Detroit is so hard, it had urban decay back in the 1800's, back before lots of cities in the United States even existed. That's right -- Brush Park ceased being a desirable address as early as 1895. The neighborhood of mansions tucked off of Woodward between Downtown and the Cultural Center went up in the mid 1800's, but fell out of fashion once bigger mansions became available in places like Indian Village and the Boston-Edison district. More than 100 years later, you have a bunch of nice remodels, some apartment complexes and a lot of rubble/moonscape. At this rate, in 2100, things should be back to normal. If there are cities in 2100, instead of just hugs.

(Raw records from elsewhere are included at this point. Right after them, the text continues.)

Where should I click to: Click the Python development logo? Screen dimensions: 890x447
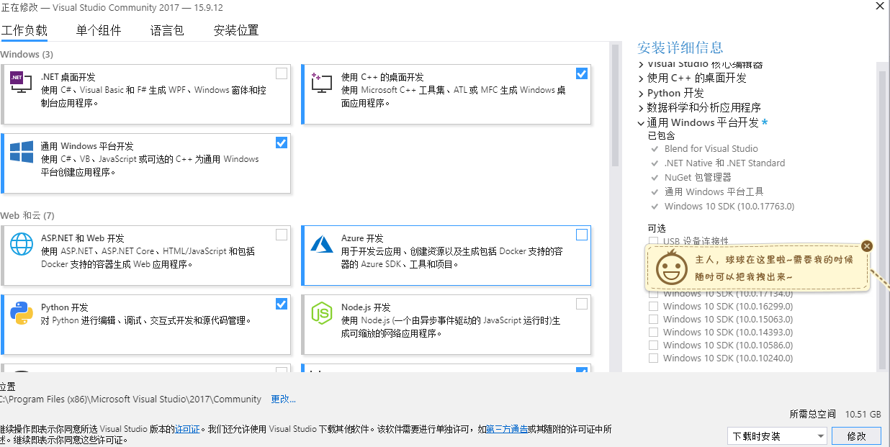21,313
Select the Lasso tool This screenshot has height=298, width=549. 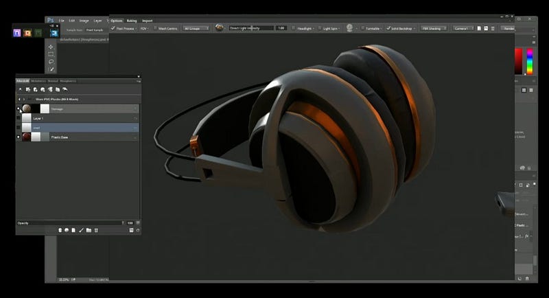[51, 62]
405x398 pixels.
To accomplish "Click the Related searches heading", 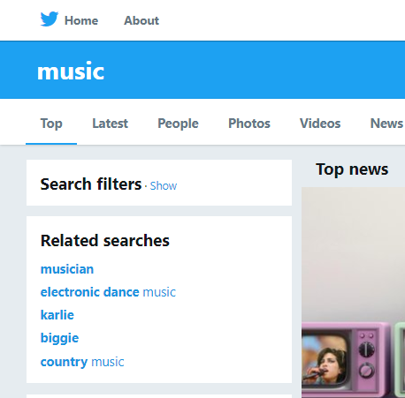I will tap(105, 241).
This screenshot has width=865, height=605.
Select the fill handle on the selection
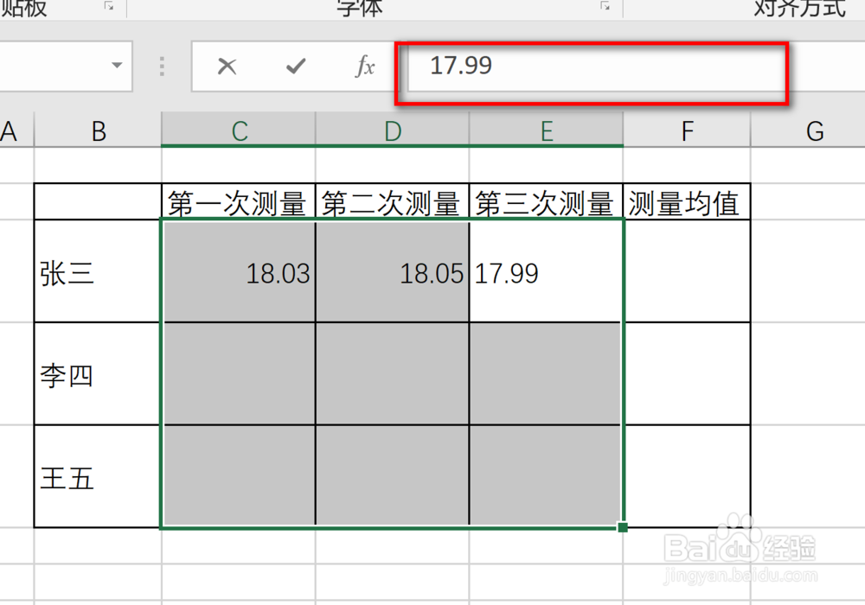click(621, 525)
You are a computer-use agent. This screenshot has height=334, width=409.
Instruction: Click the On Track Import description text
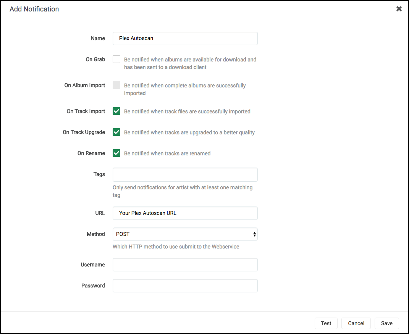coord(187,111)
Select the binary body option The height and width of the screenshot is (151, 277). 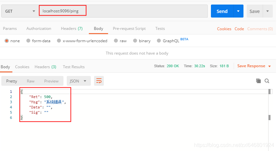(x=135, y=41)
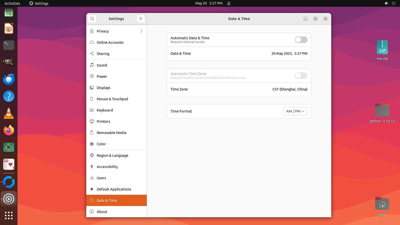Open the Sound settings panel

pos(102,65)
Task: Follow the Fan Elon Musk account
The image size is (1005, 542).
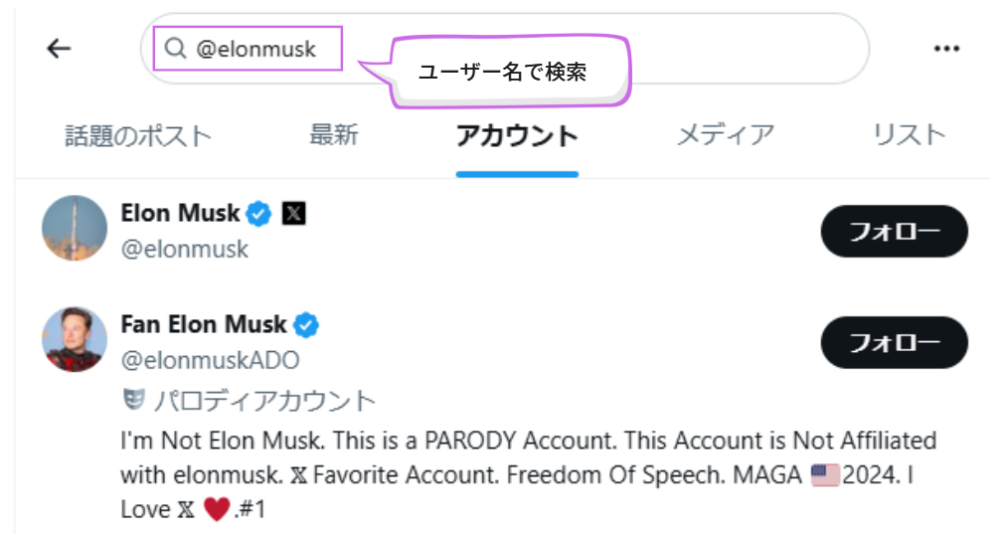Action: (894, 343)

Detroit may be a tough town, but its homes are often downright whimsical in style. A good place to find the sort of Hansel + Gretel architecture most people associate with the older Los Angeles neighborhoods is the city's University District. The former home of the likes of Elaine Stritch and riots-era mayor Jerry Cavanagh, you'll find the UD between Livernois, McNichols, Seven Mile and the Detroit Golf Club. The foreclosure crisis that has battered the city has not spared the district -- well, it hasn't really spared any part of town -- but buckets of 1920's-1930's charm make the neighborhood an easy sell, if you're looking: How does a 5BR, 3BA for $46K sound? Tempting, no doubt. Tragic, also.


N said...

Before there was Palmer Park, there was the Boston/Edison apartment neighborhood between Linwood and Dexter, for the most part, directly across from Sacred Heart Seminary. These buildings were mostly from the 20's and contained large apartments. Both started out as predominately Jewish, then as the Jews (and their synagogs) moved northward, gays moved in. When gays left the (apartment) neighborhood, the landlords began to rent to blacks.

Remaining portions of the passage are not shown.